[Start of PASSAGE PROVIDED]

Erosion of the First Amendment
SECULAR and religious writers alike recognize a
dramatic shift in the interpretation of the First Amendment of the Bill of
Rights. The most significant ruling came in a case sometimes called
"Smith versus the State of Oregon," alternatively the
"Peyote case," handed down by the Supreme Court April 17 1990.
The case involved two American Indians who were drug
counsellors on an Indian reservation in the state of Oregon. The two
counsellors had admitted that they ingested peyote during a religious
ceremony. The state of Oregon had argued that that act disqualified them
as suitable counsellors. The defendants claimed that because the ingestion
of peyote was part of the ancient religious services of the Indians, its
use in religious services was protected by the First Amendment to the
Precedent for this claim was cited from the prohibition
days, when exceptions were allowed for Roman Catholics and some Protestant
groups who used fermented wine in the communion service.

[End of PASSAGE PROVIDED]
[Start of DATA LISTING]

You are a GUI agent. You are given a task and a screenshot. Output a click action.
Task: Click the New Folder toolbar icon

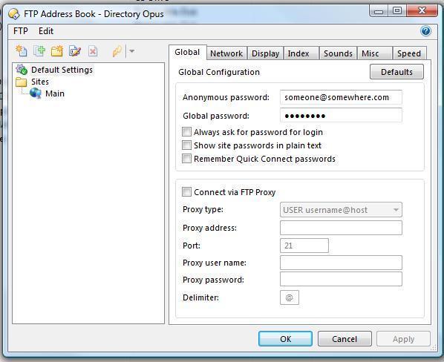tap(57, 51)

[End of DATA LISTING]
[Start of DATA LISTING]

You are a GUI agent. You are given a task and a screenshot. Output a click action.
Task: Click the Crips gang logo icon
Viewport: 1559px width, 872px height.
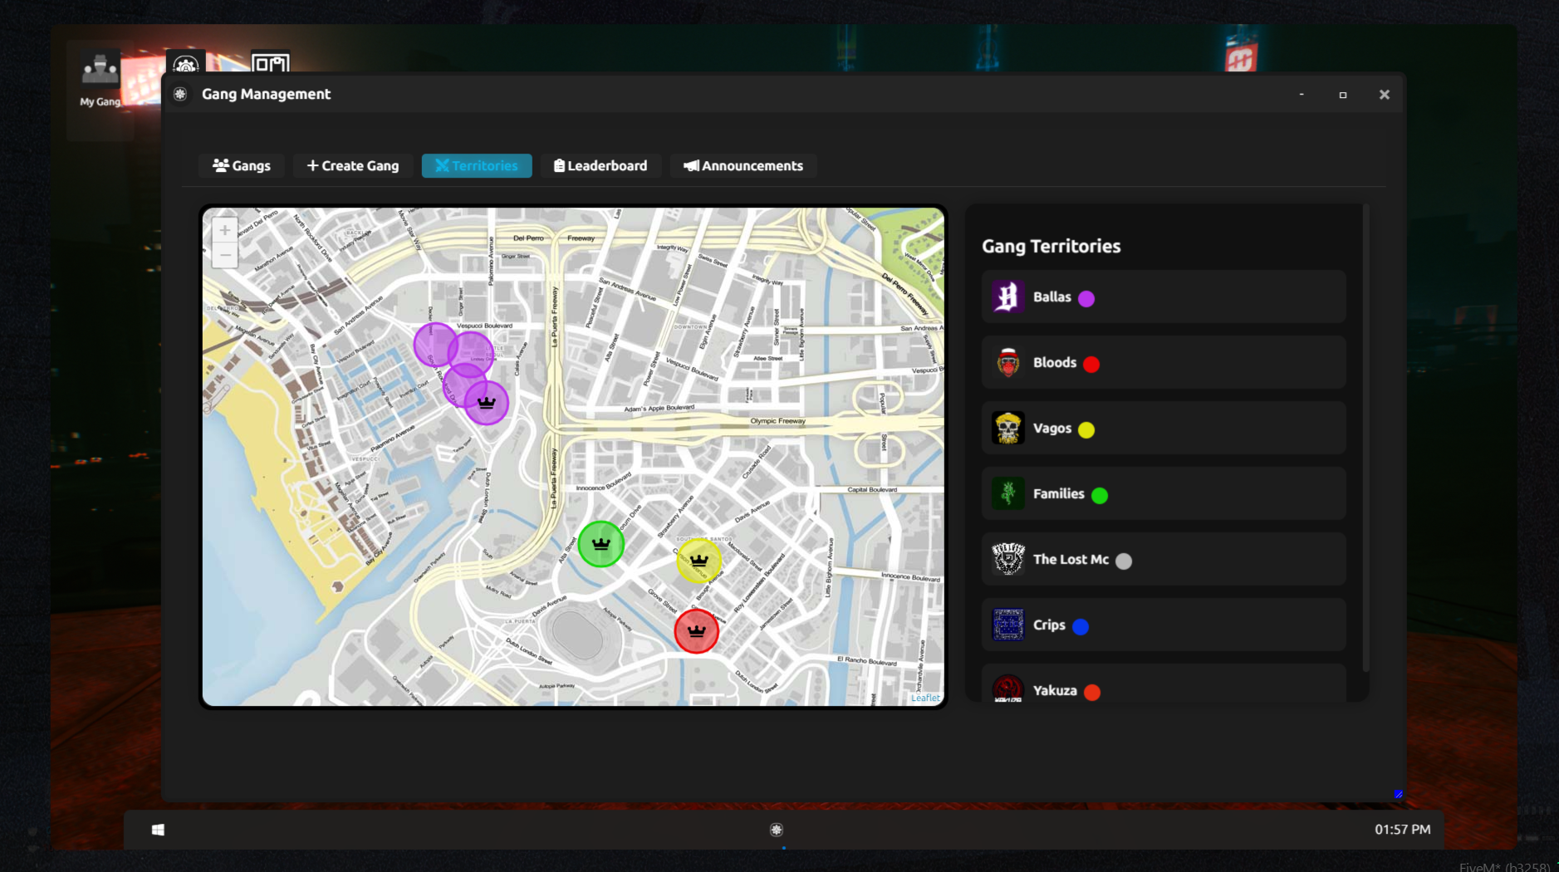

[End of DATA LISTING]
[Start of DATA LISTING]

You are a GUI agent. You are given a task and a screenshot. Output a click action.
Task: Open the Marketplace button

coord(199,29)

[End of DATA LISTING]

- _SHORT TASK 1_: According to the passage on the erosion of the First Amendment, on what date did the Supreme Court hand down its ruling in the Peyote case?
- _SHORT TASK 2_: Decide whether each statement agrees with the passage on the erosion of the First Amendment, and answer yes or no, quoting the words that decide it. (a) The two counsellors denied ingesting peyote. (b) The two counsellors worked on an Indian reservation in Oregon. (c) During prohibition, exceptions were allowed for some groups who used fermented wine in communion.
- _SHORT TASK 3_: Carry on the passage about the erosion of the First Amendment from the point where it ends.

- _TASK RESPONSE 1_: April 17, 1990.

- _TASK RESPONSE 2_:
(a) No: "The two counsellors had admitted that they ingested peyote during a religious ceremony."
(b) Yes: "drug counsellors on an Indian reservation in the state of Oregon"
(c) Yes: "exceptions were allowed for Roman Catholics and some Protestant groups who used fermented wine in the communion service"

- _TASK RESPONSE 3_:
However, the Supreme Court by a six-to-three vote
upheld the dismissal of these workers. Only the three well-known liberal
justices of the time, Justices Harry A. Blackmun, William J. Brennan, and
Thurgood Marshall, accepted the protection of the first amendment as
covering the counsellors’ right to use peyote during a religious
service. We do not wish to comment upon the rights or wrongs of that
particular decision. However, in a somewhat unusual move, Justice Sandra
Day O’Connor, while voting with the majority on the specific case,
vigorously objected to the majority opinion as written by Justice Antonin
Scalia. Rather than rendering a relatively narrow opinion, Scalia chose,
with the support of four other justices, Chief Justice William Rhenquist
and Justices Byron White, John Paul Stevens, and Anthony Kennedy, to
greatly widen the impact of the decision. To most reviewers, the ruling
indicated a dramatic departure from the time-honored American heritage of
protecting the religious rights of minority groups. In what became a
famous report on the decision, David Savage, of the Los Angeles Times, wrote,
In what was called a "radical departure" from
previous rulings protecting religion, the Supreme Court Tuesday forcibly
declared that it would no longer shield believers whose practices violate
general laws. Los Angeles Times, April 18 1990
Savage went on to report,
Religions that are out of the mainstream are most
likely to be affected, because their unconventional practices and lack of
political clout have led them to depend upon the courts for protection.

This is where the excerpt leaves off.